= Tugas yang Dikerjakan =
Salin secara persis bagian teks tentang antibiotik profilaksis pada pasien bedah anak, dimulai dari "Penggunaan antibiotik profilaksis bedah" dan berlanjut hingga "dan durasi terapi.".

= Teks Terpilih =
* * *
Penggunaan antibiotik profilaksis bedah sangat penting dalam mencegah infeksi luka operasi (ILO),
khususnya pada pasien anak yang rentan akibat sistem imun yang belum matang. Penelitian ini
bertujuan mengevaluasi pola penggunaan antibiotik profilaksis serta dampaknya terhadap luaran
klinis pada pasien bedah anak di RSUP Dr. Hasan Sadikin. Studi retrospektif ini menganalisis data
rekam medis pasien anak yang menjalani pembedahan selama periode penelitian. Hasil
menunjukkan bahwa antibiotik profilaksis digunakan pada pasien bedah anak, dengan 83,53%
penggunaan telah sesuai pedoman klinis dari segi jenis, dosis, waktu pemberian, dan durasi terapi.
Sebanyak 16,47% penggunaan ditemukan tidak sesuai, terutama terkait pemilihan jenis dan durasi
antibiotik. Hasil menunjukkan bahwa pasien menerima antibiotik profilaksis, dengan 83,5% sesuai
jenis antibiotik dalam pedoman, 94,12% tepat waktu pemberiannya (30–60 menit sebelum insisi),
dan 98,82% memiliki durasi terapi ?24 jam. Sefazolin adalah antibiotik yang paling sering digunakan
(83,5%). Sebanyak 90,59% pasien memiliki nilai leukosit pascaoperasi dalam batas normal, dan
82,7% pasien menjalani rawat inap ?10 hari. Tidak ditemukan efek samping berat, 9,41% pasien
mengalami keluhan nyeri pascaoperasi. Uji statistik menunjukkan bahwa beberapa hubungan
antara variabel, seperti kadar leukosit berdasarkan ketepatan waktu pemberian antibiotik
menunjukkan hasil yang signifikan (p = 0,000). Serta hubungan variabel antara lama rawat inap
dengan kesesuaian pemberian antibiotik profilaksis menunjukkan hasil yang signifikan (p=0,000).
Penggunaan antibiotik profilaksis yang tepat terbukti menurunkan insiden ILO dan memperpendek
lama rawat inap, sedangkan penggunaan yang tidak tepat meningkatkan risiko resistensi antibiotik
dan komplikasi pascaoperasi. Penelitian ini menegaskan pentingnya pengawasan dan optimalisasi
penggunaan antibiotik profilaksis pada pasien bedah anak untuk meningkatkan outcome klinis dan
menekan risiko resistensi di masa mendatang.
* * *
= Data untuk Analisis =
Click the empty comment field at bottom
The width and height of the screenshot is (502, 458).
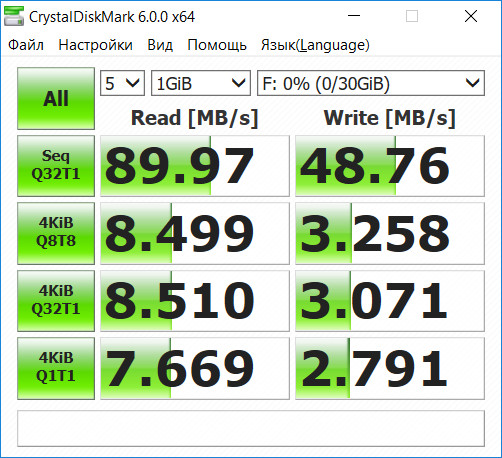(251, 429)
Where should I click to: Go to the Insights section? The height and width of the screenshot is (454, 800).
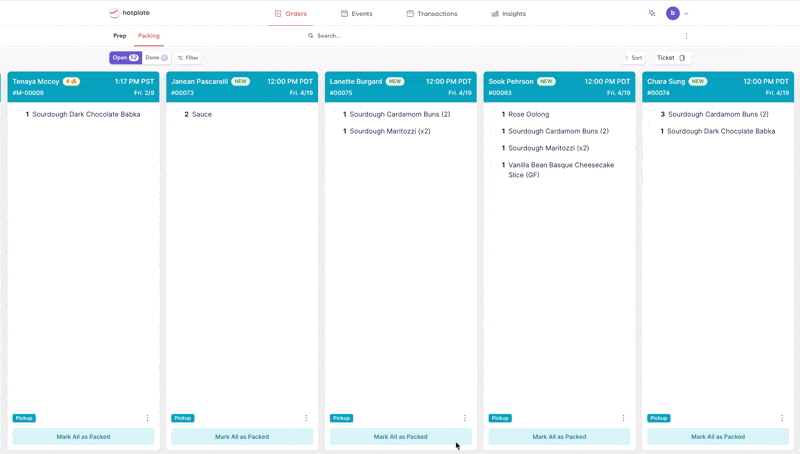coord(509,14)
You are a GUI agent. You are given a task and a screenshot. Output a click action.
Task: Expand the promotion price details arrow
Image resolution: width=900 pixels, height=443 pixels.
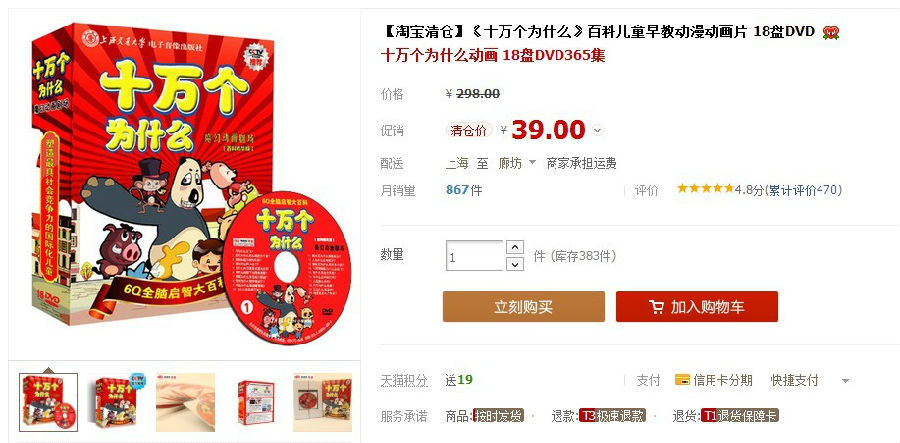point(598,131)
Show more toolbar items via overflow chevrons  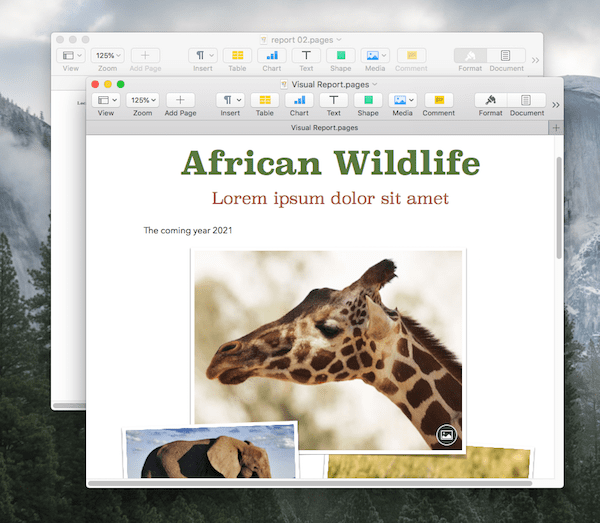pos(556,104)
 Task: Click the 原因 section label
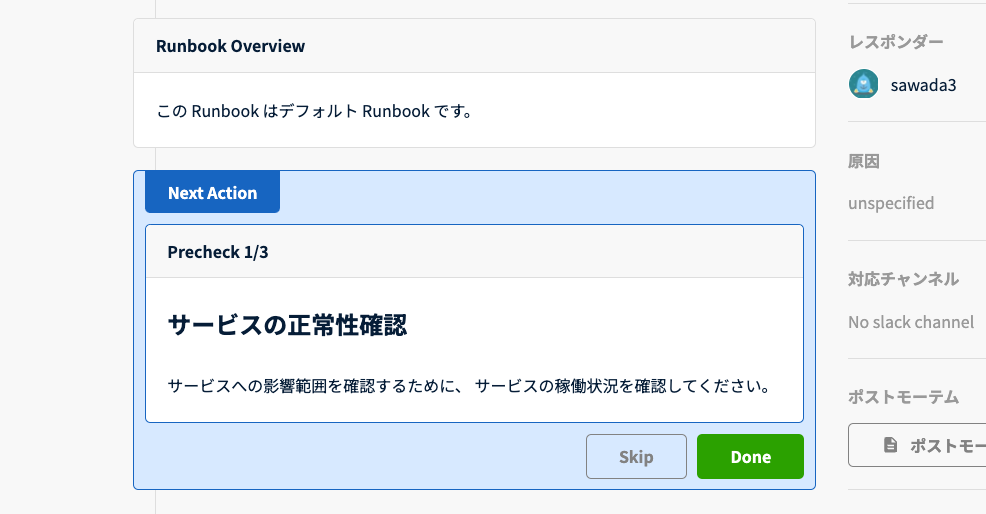(x=864, y=161)
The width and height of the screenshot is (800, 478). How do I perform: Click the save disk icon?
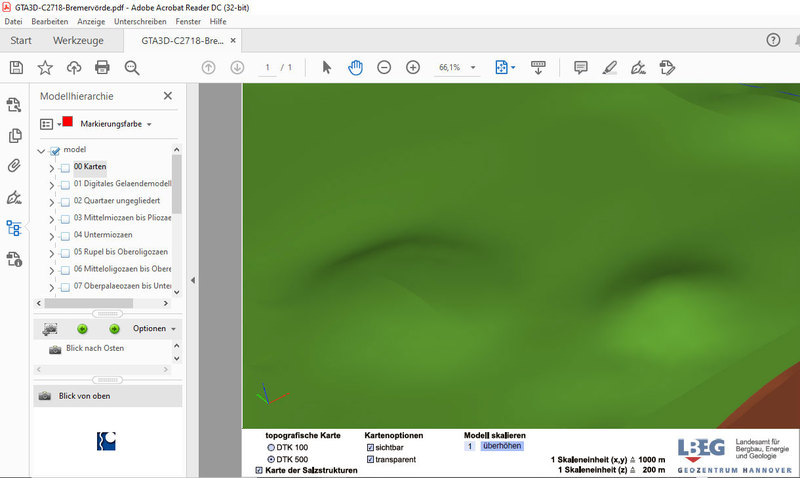[x=16, y=67]
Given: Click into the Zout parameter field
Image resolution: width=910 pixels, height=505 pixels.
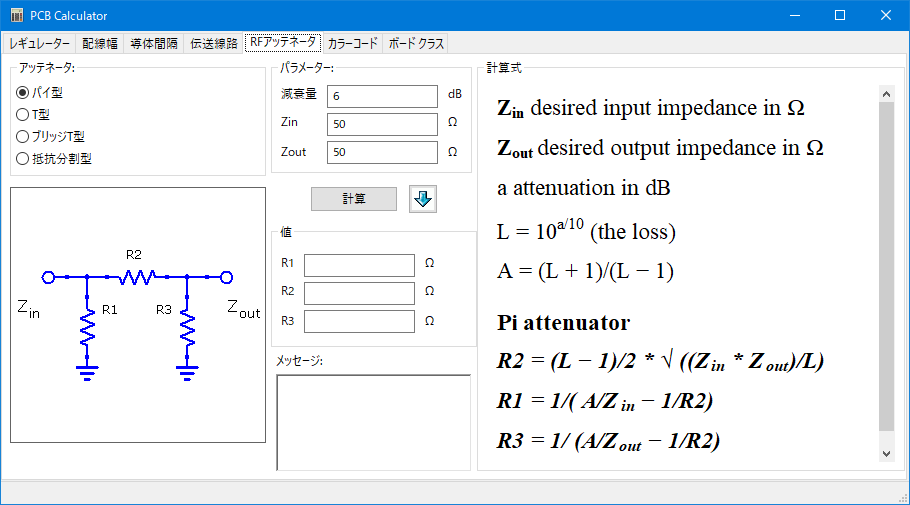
* * *
= Penyelesaian Anda =
Penggunaan antibiotik profilaksis bedah sangat penting dalam mencegah infeksi luka operasi (ILO),
khususnya pada pasien anak yang rentan akibat sistem imun yang belum matang. Penelitian ini
bertujuan mengevaluasi pola penggunaan antibiotik profilaksis serta dampaknya terhadap luaran
klinis pada pasien bedah anak di RSUP Dr. Hasan Sadikin. Studi retrospektif ini menganalisis data
rekam medis pasien anak yang menjalani pembedahan selama periode penelitian. Hasil
menunjukkan bahwa antibiotik profilaksis digunakan pada pasien bedah anak, dengan 83,53%
penggunaan telah sesuai pedoman klinis dari segi jenis, dosis, waktu pemberian, dan durasi terapi.